New Technique Speeds Drug Design Targeting Ion Channels

An international research team has unveiled a groundbreaking technique that significantly accelerates the design of drugs targeting ion channels, proteins closely linked to a variety of diseases, including psychiatric disorders and different forms of cancer. This innovative approach, developed by the Institute of Chemical Research, a collaboration between the University of Seville and the Spanish National Research Council, was published in the Journal of the American Chemical Society on November 15, 2025.

Ion channels are integral membrane proteins that control the flow of ions into and out of cells, playing crucial roles in various physiological processes such as nerve transmission, muscle contraction, and immune responses. Dysfunction in these channels is associated with numerous medical conditions, making them prime targets for therapeutic intervention.

Revolutionizing Drug Interaction Studies

Traditionally, the study of how drugs interact with ion channels required isolating these proteins, a complex process that could alter their natural behavior. According to Jesús Angulo from the Institute of Chemical Research, the new technique employs nuclear magnetic resonance (NMR) to study these interactions in living cells, yielding more relevant biological insights.

“This technique is faster, more cost-effective, and simpler, as it removes the need for extensive protein purification and manipulation,” Angulo stated. The researchers believe this method could establish a new standard in structure-activity relationship studies, which explore how a molecule’s chemical structure influences its pharmacological effects.

Broader Implications for Multiple Diseases

The technique has been successfully tested on P2X7 receptors, which are therapeutic targets for conditions such as depression, certain autism spectrum disorders, and some cancers. Leanne Stokes of the University of East Anglia emphasized the potential of this method: “Our technique could significantly accelerate the development of drugs targeting ion channels and other membrane proteins, opening new avenues for research in neurological, cardiovascular, metabolic, and oncological diseases.”

Furthermore, the researchers utilized software developed at IIQ-CSIC-US to integrate their experimental findings with three-dimensional models of drug-receptor interactions, generated through bioinformatics. This advancement allowed them to validate which computational models aligned with their laboratory observations.

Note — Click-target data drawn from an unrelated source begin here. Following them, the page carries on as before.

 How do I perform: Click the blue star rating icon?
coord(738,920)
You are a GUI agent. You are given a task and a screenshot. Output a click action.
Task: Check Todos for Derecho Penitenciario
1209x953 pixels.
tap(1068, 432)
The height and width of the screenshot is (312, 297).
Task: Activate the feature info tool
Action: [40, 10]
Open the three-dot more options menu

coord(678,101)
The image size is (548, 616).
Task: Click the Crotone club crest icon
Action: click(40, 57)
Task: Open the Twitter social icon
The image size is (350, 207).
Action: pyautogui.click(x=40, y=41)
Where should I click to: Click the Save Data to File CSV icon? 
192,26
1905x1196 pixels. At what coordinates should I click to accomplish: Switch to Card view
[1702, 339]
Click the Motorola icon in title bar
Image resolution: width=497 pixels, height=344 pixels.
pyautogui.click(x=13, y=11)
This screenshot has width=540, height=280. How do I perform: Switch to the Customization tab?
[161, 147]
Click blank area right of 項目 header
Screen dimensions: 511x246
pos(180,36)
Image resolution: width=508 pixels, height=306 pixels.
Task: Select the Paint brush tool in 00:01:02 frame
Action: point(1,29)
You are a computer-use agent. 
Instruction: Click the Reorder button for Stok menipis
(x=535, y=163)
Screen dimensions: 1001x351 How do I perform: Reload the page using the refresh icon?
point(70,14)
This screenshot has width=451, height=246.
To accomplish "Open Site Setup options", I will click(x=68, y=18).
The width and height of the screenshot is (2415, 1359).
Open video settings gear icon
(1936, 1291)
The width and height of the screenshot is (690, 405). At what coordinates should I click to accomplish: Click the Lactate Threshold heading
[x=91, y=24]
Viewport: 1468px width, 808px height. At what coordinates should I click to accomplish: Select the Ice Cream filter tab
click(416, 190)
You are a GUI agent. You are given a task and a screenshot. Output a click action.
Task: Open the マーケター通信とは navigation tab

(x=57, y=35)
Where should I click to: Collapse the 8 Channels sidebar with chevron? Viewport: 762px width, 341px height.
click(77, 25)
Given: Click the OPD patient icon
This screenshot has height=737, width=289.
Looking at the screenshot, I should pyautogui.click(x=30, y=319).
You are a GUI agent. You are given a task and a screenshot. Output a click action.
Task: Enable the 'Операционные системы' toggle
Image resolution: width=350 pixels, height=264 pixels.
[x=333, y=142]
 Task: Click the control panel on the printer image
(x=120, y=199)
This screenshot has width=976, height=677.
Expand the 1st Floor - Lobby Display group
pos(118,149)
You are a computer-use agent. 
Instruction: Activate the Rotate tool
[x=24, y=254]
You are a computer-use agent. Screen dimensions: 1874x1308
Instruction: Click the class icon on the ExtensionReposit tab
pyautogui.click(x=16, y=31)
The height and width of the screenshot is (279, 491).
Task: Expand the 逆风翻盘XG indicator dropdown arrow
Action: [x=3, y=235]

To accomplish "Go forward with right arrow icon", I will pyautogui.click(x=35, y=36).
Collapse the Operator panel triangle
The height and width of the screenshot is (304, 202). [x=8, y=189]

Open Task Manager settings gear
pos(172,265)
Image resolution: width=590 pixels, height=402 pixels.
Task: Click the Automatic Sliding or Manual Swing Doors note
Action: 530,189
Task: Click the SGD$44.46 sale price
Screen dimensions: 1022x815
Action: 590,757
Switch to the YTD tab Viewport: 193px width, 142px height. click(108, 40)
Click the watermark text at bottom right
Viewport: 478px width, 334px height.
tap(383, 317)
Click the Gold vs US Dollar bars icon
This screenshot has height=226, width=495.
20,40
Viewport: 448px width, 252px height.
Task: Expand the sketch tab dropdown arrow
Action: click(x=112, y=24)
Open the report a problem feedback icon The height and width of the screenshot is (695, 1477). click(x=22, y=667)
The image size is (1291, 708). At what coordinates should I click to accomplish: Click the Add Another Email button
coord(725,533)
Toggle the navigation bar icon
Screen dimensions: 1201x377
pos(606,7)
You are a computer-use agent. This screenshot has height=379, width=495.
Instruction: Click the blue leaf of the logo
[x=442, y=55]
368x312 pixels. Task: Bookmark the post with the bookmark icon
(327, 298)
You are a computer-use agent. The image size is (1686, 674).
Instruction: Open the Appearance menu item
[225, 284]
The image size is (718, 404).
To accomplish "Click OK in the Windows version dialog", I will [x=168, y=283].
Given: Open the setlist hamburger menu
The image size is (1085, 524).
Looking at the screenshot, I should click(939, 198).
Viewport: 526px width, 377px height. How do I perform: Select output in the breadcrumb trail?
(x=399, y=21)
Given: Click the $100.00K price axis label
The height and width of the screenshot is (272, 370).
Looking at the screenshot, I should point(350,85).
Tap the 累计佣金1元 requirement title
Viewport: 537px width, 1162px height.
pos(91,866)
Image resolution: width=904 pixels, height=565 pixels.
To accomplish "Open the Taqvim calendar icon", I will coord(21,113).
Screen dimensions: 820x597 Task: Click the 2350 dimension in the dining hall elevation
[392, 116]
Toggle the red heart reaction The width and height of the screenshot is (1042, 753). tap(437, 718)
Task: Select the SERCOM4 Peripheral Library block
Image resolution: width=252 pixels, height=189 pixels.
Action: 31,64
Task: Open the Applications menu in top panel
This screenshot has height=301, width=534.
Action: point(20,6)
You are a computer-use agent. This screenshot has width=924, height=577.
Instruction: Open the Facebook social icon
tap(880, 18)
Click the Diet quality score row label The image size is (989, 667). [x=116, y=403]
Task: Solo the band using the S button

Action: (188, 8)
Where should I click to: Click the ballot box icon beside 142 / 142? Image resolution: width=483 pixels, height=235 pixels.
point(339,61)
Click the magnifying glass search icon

“The interaction between drug and protein can be likened to a lock and key: the membrane protein is the lock, and our drug is the key,” Angulo explained. “Identifying the correct key and determining how to insert it for optimal function is crucial.” He further noted that bioinformatic models play a vital role in drug design and that validating three-dimensional computer-generated models in living cells signifies a transformative approach in developing drugs aimed at these proteins.

This research not only enhances the understanding of drug interactions but also holds promise for more effective and targeted treatments for a range of diseases, marking a significant step forward in pharmacological studies.

For further details, refer to the study: Serena Monaco et al, “On-Cell Saturation Transfer Difference NMR Spectroscopy on Ion Channels: Characterizing Negative Allosteric Modulator Binding Interactions of P2X7,” published in the Journal of the American Chemical Society.